Namun, skenario gempa dan tsunami tersebut mirip dengan Tsunami Aceh 2004 dan bencana yang melanda Jepang pada 2011 lalu.

Kehancuran di wilayah itu sangat nyata. Dan, malapetaka terjadi pada titik sangat kritis, di masa suram Kekaisaran Romawi yang diwarnai peperangan dan konflik politik.

Gempa dan tsunami menjadi salah satu faktor kunci yang dianggap mempercepat pemisahan Kekaisaran Romawi Timur dan Barat.

Bahkan, kejadian tsunami masih diperingati setiap tahunnya hingga akhir Abad ke-6 di Alexandria sebagai "hari horor".

 

Saksikan video terkait gempa berikut ini:


Bencana Berpotensi Terulang

Horor itu berpotensi berulang. Seperti dikutip dari National Geographic, para ilmuwan telah menemukan patahan, di lepas pantai Pulau Kreta, Yunani, yang mungkin tergelincir dan memicu gempa serta tsunami pada tahun 365. 

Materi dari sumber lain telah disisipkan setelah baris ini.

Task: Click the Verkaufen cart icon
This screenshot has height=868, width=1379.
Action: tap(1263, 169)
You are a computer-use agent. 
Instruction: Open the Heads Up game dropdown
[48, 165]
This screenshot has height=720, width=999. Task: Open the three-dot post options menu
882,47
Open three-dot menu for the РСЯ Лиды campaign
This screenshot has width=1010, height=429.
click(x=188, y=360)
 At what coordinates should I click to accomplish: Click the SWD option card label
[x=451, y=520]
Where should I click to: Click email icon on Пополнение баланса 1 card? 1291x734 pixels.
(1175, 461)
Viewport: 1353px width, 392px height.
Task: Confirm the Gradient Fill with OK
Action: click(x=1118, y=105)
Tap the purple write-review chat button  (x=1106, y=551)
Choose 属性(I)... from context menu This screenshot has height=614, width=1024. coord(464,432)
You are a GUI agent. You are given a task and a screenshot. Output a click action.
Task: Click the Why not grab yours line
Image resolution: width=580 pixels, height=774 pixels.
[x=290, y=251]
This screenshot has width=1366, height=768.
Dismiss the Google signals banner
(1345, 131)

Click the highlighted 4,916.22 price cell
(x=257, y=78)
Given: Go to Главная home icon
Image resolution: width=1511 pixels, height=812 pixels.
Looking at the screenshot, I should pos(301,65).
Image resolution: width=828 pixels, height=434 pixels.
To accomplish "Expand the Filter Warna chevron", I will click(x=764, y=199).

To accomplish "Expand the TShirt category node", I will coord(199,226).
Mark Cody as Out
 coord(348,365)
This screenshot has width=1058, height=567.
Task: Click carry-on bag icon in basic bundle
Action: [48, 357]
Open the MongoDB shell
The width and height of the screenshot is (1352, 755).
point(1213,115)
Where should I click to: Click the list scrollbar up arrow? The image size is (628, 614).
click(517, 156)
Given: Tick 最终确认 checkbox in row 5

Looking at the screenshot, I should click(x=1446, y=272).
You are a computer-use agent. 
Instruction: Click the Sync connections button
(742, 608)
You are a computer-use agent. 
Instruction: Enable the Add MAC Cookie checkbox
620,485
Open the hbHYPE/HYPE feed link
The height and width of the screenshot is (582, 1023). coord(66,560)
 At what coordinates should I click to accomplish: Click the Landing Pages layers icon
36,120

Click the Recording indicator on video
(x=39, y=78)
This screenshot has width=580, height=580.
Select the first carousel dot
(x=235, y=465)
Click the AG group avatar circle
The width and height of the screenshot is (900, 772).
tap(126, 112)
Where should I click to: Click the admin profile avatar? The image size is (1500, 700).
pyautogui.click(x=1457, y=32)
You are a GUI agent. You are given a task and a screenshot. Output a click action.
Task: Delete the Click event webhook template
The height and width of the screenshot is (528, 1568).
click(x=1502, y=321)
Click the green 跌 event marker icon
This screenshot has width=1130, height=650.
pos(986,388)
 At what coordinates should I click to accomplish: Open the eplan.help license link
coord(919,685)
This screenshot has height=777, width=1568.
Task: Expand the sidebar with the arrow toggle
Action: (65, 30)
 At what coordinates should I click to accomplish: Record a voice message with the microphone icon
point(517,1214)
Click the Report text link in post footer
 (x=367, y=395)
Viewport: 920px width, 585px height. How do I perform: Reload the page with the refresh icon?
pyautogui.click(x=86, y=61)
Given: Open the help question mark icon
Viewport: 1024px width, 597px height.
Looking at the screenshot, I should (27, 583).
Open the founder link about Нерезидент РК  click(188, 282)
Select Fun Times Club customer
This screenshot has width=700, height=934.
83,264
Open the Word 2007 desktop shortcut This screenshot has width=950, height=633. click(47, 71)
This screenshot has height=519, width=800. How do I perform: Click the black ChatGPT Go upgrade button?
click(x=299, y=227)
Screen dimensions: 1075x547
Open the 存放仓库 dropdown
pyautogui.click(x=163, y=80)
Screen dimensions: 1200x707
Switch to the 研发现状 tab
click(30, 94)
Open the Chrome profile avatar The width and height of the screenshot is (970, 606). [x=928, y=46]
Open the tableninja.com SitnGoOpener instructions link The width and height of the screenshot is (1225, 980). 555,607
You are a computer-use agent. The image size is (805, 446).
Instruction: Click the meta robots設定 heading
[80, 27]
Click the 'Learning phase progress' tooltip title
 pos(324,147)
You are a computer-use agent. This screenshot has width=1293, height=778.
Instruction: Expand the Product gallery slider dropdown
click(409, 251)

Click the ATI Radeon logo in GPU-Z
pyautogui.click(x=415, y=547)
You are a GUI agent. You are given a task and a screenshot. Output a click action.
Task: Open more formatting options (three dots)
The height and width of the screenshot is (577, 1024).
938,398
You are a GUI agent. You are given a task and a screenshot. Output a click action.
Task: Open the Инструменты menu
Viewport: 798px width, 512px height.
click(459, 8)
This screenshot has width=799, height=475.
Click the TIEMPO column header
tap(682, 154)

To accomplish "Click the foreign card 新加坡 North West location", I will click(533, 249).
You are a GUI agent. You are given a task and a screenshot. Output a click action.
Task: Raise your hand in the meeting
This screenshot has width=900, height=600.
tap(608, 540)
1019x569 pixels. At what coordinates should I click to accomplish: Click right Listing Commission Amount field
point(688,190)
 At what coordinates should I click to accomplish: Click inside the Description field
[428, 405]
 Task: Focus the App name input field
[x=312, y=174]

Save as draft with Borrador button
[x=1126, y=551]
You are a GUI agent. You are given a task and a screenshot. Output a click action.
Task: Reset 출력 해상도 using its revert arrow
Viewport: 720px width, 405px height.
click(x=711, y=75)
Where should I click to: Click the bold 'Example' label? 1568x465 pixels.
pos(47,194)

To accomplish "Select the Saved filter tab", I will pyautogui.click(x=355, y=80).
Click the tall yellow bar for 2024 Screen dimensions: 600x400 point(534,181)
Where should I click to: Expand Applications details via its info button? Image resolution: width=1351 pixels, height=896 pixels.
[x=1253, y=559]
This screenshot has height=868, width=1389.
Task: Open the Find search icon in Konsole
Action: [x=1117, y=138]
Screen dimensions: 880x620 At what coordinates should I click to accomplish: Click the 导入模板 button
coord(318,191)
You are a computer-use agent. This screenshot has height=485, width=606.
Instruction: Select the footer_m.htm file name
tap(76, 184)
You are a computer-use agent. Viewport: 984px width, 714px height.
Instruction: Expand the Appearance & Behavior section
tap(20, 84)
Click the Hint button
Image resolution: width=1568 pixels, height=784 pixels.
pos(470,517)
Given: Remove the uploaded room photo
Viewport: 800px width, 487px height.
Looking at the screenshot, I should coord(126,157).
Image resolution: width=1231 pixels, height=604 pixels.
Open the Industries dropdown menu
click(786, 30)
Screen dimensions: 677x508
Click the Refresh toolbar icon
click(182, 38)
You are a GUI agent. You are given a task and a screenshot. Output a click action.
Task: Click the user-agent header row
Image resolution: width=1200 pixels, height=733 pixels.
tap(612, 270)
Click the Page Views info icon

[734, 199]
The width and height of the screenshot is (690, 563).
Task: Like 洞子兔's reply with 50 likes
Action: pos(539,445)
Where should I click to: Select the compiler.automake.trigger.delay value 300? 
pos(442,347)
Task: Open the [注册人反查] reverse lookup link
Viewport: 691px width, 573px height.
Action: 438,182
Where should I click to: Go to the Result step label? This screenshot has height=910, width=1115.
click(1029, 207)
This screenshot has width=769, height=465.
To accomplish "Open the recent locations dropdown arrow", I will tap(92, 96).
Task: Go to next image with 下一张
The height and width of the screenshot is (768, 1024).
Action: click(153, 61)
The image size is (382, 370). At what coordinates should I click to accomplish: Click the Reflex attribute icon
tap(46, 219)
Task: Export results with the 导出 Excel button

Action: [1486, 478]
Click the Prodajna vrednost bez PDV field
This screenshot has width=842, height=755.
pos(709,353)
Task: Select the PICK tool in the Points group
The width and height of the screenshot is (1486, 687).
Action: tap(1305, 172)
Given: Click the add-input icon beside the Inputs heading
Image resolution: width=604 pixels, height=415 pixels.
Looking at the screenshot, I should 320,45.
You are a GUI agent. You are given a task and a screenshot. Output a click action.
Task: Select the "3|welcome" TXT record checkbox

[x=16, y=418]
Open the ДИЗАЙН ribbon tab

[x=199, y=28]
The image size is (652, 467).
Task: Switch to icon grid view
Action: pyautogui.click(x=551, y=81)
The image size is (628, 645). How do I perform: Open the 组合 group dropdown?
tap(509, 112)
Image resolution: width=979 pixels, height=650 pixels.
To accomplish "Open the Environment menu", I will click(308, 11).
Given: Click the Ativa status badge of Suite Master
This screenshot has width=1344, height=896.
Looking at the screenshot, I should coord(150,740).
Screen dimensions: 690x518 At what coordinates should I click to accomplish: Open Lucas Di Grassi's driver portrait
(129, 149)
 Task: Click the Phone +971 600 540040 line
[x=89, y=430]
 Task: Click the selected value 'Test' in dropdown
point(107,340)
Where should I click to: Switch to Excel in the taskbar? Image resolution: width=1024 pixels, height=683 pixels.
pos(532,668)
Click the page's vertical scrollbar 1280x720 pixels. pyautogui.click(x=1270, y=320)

Beth Shaw dan rekan-rekannya di Universitas Cambridge melakukan penanggalan karbon pada bagian karang di pantai Kreta yang terangkat dari air selama gempa. 

Distribusi karang dan usia yang identik mengungkapkan bahwa sebuah gempa raksasa mengangkat karang itu setinggi 10 meter dalam satu dorongan besar. 

Menurut Shaw, seperti dikutip dari situs New Scientist, satu-satunya kekuatan yang bisa melakukannya adalah gempa di Hellenic Trench, dekat Kreta.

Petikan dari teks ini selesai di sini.